Please repeat exactly the lines from the one containing "Image resolution: width=609" to the end of the entries below, both included, and omit all pictures.

[Stored items]
::::::::::

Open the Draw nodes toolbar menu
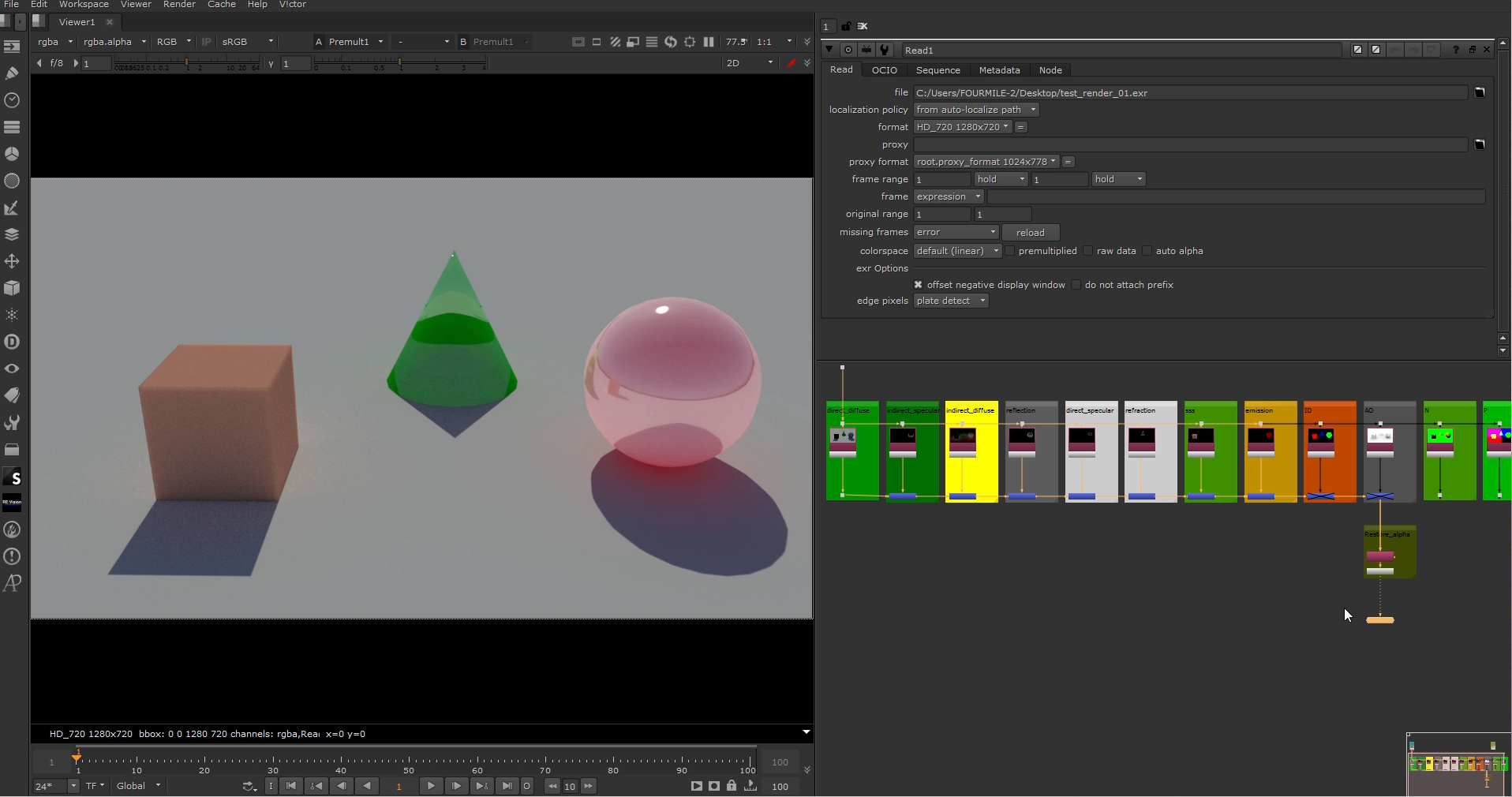 pos(12,73)
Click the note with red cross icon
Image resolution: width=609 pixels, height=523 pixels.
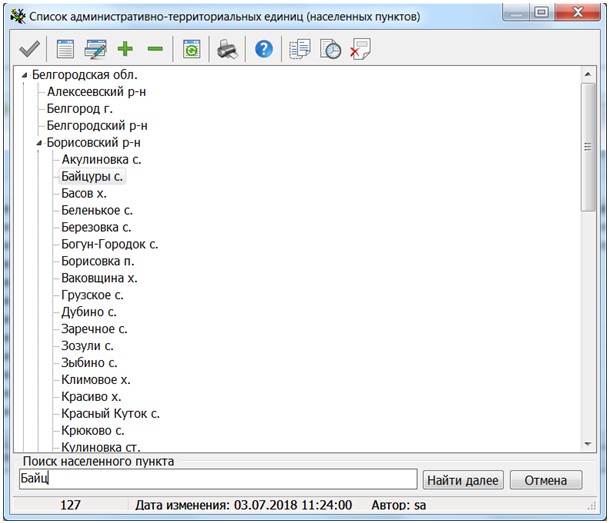click(x=359, y=49)
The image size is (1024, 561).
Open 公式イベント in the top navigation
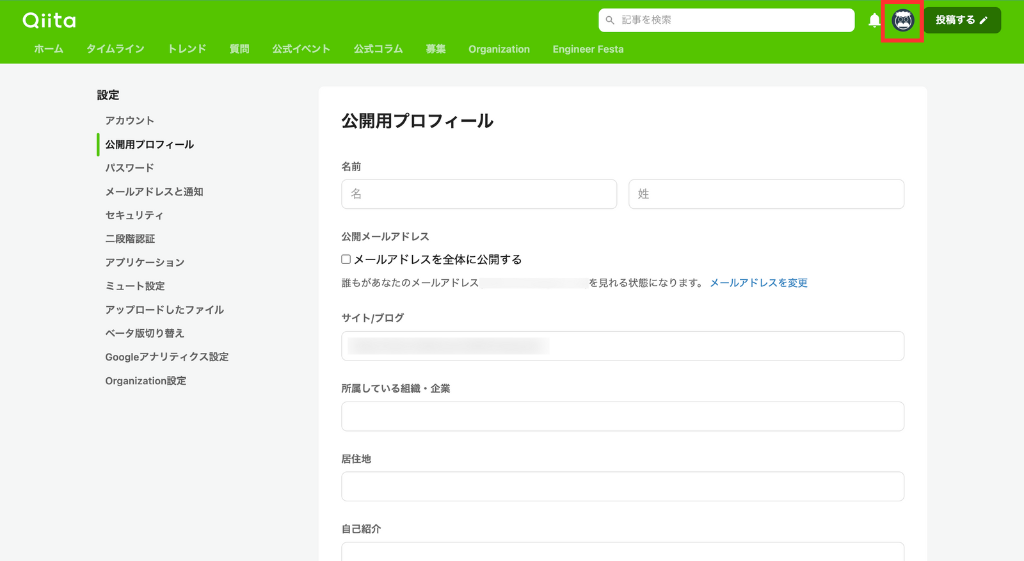(301, 49)
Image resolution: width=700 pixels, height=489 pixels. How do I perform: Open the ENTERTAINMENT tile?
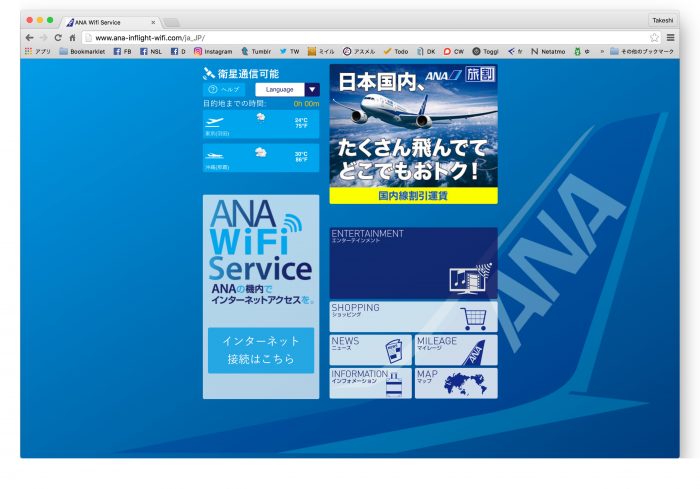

::::::::::

§ Task answer
Image resolution: width=609 pixels, height=523 pixels.
click(x=359, y=49)
The image size is (1024, 561).
Open 公式イベント in the top navigation
(301, 49)
Image resolution: width=700 pixels, height=489 pixels. How do I perform: Open the ENTERTAINMENT tile?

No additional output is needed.